De acordo com o documento da PF, os interlocutores trocaram novas mensagens que indicam outro encontro presencial ainda em setembro de 2025, além de ligações registradas com o objetivo de agendar reuniões adicionais.

“Tais elementos indicam que Flávio não aparece apenas como terceiro mencionado em comunicações de outras pessoas, mas como interlocutor direto de Vorcaro em tratativas relacionadas ao financiamento da produção, inclusive com cobranças de pagamentos, reuniões presenciais e acompanhamento do andamento das gravações”, assinala trecho do relatório policial.

Em maio deste ano, após publicação do portal Metrópoles, o senador confirmou ter se encontrado presencialmente com o banqueiro em São Paulo, em dezembro de 2025, momento em que Vorcaro já cumpria medidas cautelares com uso de tornozeleira eletrônica.

Operador financeiro fecha colaboração premiada

Os relatórios da Polícia Federal apontam ainda que o fundo Havengate, sediado nos Estados Unidos, permaneceu inativo do ponto de vista operacional por quase quatro anos. A estrutura voltou a movimentar recursos em fevereiro de 2025, ao receber a primeira remessa de US$ 2 milhões destinada ao financiamento da obra cinematográfica.

O fundo é gerido pelo advogado de imigração Paulo Calixto, pessoa próxima ao ex-deputado federal Eduardo Bolsonaro (PL-SP). Uma das frentes de apuração da PF e da Procuradoria-Geral da República (PGR) busca esclarecer se parte dos valores repassados ao Havengate foi utilizada para custear a permanência de Eduardo Bolsonaro no exterior. O ex-deputado transferiu residência para o estado do Texas em fevereiro de 2025, alegando perseguição política no Brasil.
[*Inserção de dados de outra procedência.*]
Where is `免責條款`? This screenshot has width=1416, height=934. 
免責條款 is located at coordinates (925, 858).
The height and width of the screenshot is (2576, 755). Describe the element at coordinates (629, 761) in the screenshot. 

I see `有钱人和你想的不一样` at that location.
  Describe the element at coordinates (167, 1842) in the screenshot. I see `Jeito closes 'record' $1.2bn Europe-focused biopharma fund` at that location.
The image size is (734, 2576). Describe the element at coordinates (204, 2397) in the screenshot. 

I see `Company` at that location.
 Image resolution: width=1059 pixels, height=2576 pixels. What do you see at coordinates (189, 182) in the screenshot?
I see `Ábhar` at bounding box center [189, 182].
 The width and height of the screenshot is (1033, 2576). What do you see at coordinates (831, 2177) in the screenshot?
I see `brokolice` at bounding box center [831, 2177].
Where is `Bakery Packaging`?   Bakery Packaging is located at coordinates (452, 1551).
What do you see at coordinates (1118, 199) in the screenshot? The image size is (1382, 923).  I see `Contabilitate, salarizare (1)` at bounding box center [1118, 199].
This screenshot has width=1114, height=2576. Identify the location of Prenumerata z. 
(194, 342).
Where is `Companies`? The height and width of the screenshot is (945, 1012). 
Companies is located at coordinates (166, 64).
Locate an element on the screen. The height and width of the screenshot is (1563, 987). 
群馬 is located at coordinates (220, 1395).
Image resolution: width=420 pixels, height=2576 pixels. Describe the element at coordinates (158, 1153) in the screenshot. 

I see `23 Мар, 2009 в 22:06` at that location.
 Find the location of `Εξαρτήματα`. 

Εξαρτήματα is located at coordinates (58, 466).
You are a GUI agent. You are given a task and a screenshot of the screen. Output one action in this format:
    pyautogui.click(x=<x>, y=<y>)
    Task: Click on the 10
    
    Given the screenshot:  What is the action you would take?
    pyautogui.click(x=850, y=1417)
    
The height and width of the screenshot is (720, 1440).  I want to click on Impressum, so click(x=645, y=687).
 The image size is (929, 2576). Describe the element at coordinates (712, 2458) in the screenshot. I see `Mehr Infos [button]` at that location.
Em acordo de colaboração premiada firmado com a PGR, o operador do mercado financeiro Antonio Carlos Freixo Júnior, conhecido como “Mineiro”, confirmou ter efetuado sete transferências bancárias para o fundo Havengate ao longo de 2025, totalizando US$ 12,3 milhões (cerca de R$ 69 milhões na cotação da época), a mando de Daniel Vorcaro. As operações ocorreram entre fevereiro e setembro do ano passado. O sétimo repasse, no valor de US$ 1,66 milhão (cerca de R$ 9 milhões à época), foi identificado em reportagem da revista Piauí.

A defesa de Mineiro participou de audiência de cerca de 20 minutos com um juiz auxiliar do gabinete do ministro André Mendonça para ratificar os termos do acordo de delação quanto à voluntariedade, regularidade e legalidade dos depoimentos, etapa formal que antecede a análise de homologação pelo relator.

Além das remessas bancárias, o delator informou ter realizado entregas de dinheiro em espécie, transportado em malas, a pessoas indicadas por Vorcaro. O operador alegou desconhecer a destinação final dos montantes entregues em mãos.